→ Aim of the task
Nothing but an exact repeat of the entries below should appear in your answer.
━━ Record set
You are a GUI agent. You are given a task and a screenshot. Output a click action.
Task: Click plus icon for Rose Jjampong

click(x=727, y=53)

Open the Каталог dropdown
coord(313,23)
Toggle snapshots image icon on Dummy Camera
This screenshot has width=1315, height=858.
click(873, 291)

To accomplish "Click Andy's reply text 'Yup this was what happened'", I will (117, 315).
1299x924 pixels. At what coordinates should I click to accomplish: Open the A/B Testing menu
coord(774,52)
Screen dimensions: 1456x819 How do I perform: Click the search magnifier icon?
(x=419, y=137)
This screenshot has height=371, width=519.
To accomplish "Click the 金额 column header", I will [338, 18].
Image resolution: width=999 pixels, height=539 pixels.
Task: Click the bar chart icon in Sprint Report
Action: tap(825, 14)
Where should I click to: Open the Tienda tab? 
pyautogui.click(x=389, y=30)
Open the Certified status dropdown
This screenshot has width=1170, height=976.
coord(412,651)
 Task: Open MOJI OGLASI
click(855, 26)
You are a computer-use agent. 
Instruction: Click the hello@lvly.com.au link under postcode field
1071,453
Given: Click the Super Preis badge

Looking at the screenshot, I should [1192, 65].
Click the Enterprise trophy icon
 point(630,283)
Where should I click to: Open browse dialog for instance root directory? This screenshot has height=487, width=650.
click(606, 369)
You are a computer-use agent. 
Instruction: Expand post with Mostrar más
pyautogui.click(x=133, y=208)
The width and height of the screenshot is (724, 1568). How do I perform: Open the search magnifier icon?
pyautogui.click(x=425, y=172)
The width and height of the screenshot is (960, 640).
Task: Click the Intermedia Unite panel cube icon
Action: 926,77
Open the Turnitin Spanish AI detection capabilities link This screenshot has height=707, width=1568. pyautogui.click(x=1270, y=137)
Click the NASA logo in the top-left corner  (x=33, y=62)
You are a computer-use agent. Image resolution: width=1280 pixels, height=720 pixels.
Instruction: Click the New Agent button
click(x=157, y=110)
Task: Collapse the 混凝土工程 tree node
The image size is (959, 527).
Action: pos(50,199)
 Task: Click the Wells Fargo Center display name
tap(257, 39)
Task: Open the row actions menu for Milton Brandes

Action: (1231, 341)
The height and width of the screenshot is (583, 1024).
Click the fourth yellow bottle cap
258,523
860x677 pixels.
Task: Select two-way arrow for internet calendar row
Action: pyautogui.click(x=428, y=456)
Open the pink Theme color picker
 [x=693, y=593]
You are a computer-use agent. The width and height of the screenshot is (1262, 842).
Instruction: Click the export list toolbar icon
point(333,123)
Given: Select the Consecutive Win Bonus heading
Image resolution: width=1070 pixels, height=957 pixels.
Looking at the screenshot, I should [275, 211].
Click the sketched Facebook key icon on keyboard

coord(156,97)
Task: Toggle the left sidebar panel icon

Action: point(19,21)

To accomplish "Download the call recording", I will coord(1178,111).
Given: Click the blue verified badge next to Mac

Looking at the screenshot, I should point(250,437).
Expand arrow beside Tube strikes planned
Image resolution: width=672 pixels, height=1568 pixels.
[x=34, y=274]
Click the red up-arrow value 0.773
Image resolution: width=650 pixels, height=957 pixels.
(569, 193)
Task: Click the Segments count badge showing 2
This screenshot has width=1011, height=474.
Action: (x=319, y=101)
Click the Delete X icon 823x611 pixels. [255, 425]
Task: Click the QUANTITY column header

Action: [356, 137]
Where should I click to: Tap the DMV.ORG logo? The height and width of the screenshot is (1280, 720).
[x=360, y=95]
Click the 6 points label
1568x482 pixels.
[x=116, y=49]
━━━━
→ Reply
You are a GUI agent. You are given a task and a screenshot. Output a click action.
Task: Click plus icon for Rose Jjampong

click(x=727, y=53)

Open the Каталог dropdown
coord(313,23)
Toggle snapshots image icon on Dummy Camera
This screenshot has width=1315, height=858.
click(873, 291)

To accomplish "Click Andy's reply text 'Yup this was what happened'", I will (117, 315).
1299x924 pixels. At what coordinates should I click to accomplish: Open the A/B Testing menu
coord(774,52)
Screen dimensions: 1456x819 How do I perform: Click the search magnifier icon?
(x=419, y=137)
This screenshot has height=371, width=519.
To accomplish "Click the 金额 column header", I will [338, 18].
Image resolution: width=999 pixels, height=539 pixels.
Task: Click the bar chart icon in Sprint Report
Action: tap(825, 14)
Where should I click to: Open the Tienda tab? 
pyautogui.click(x=389, y=30)
Open the Certified status dropdown
This screenshot has width=1170, height=976.
coord(412,651)
 Task: Open MOJI OGLASI
click(855, 26)
You are a computer-use agent. 
Instruction: Click the hello@lvly.com.au link under postcode field
1071,453
Given: Click the Super Preis badge

Looking at the screenshot, I should [1192, 65].
Click the Enterprise trophy icon
 point(630,283)
Where should I click to: Open browse dialog for instance root directory? This screenshot has height=487, width=650.
click(606, 369)
You are a computer-use agent. 
Instruction: Expand post with Mostrar más
pyautogui.click(x=133, y=208)
The width and height of the screenshot is (724, 1568). How do I perform: Open the search magnifier icon?
pyautogui.click(x=425, y=172)
The width and height of the screenshot is (960, 640).
Task: Click the Intermedia Unite panel cube icon
Action: 926,77
Open the Turnitin Spanish AI detection capabilities link This screenshot has height=707, width=1568. pyautogui.click(x=1270, y=137)
Click the NASA logo in the top-left corner  (x=33, y=62)
You are a computer-use agent. Image resolution: width=1280 pixels, height=720 pixels.
Instruction: Click the New Agent button
click(x=157, y=110)
Task: Collapse the 混凝土工程 tree node
The image size is (959, 527).
Action: pos(50,199)
 Task: Click the Wells Fargo Center display name
tap(257, 39)
Task: Open the row actions menu for Milton Brandes

Action: (1231, 341)
The height and width of the screenshot is (583, 1024).
Click the fourth yellow bottle cap
258,523
860x677 pixels.
Task: Select two-way arrow for internet calendar row
Action: pyautogui.click(x=428, y=456)
Open the pink Theme color picker
 [x=693, y=593]
You are a computer-use agent. The width and height of the screenshot is (1262, 842).
Instruction: Click the export list toolbar icon
point(333,123)
Given: Select the Consecutive Win Bonus heading
Image resolution: width=1070 pixels, height=957 pixels.
Looking at the screenshot, I should [275, 211].
Click the sketched Facebook key icon on keyboard

coord(156,97)
Task: Toggle the left sidebar panel icon

Action: point(19,21)

To accomplish "Download the call recording", I will coord(1178,111).
Given: Click the blue verified badge next to Mac

Looking at the screenshot, I should point(250,437).
Expand arrow beside Tube strikes planned
Image resolution: width=672 pixels, height=1568 pixels.
[x=34, y=274]
Click the red up-arrow value 0.773
Image resolution: width=650 pixels, height=957 pixels.
(569, 193)
Task: Click the Segments count badge showing 2
This screenshot has width=1011, height=474.
Action: (x=319, y=101)
Click the Delete X icon 823x611 pixels. [255, 425]
Task: Click the QUANTITY column header

Action: [356, 137]
Where should I click to: Tap the DMV.ORG logo? The height and width of the screenshot is (1280, 720).
[x=360, y=95]
Click the 6 points label
1568x482 pixels.
[x=116, y=49]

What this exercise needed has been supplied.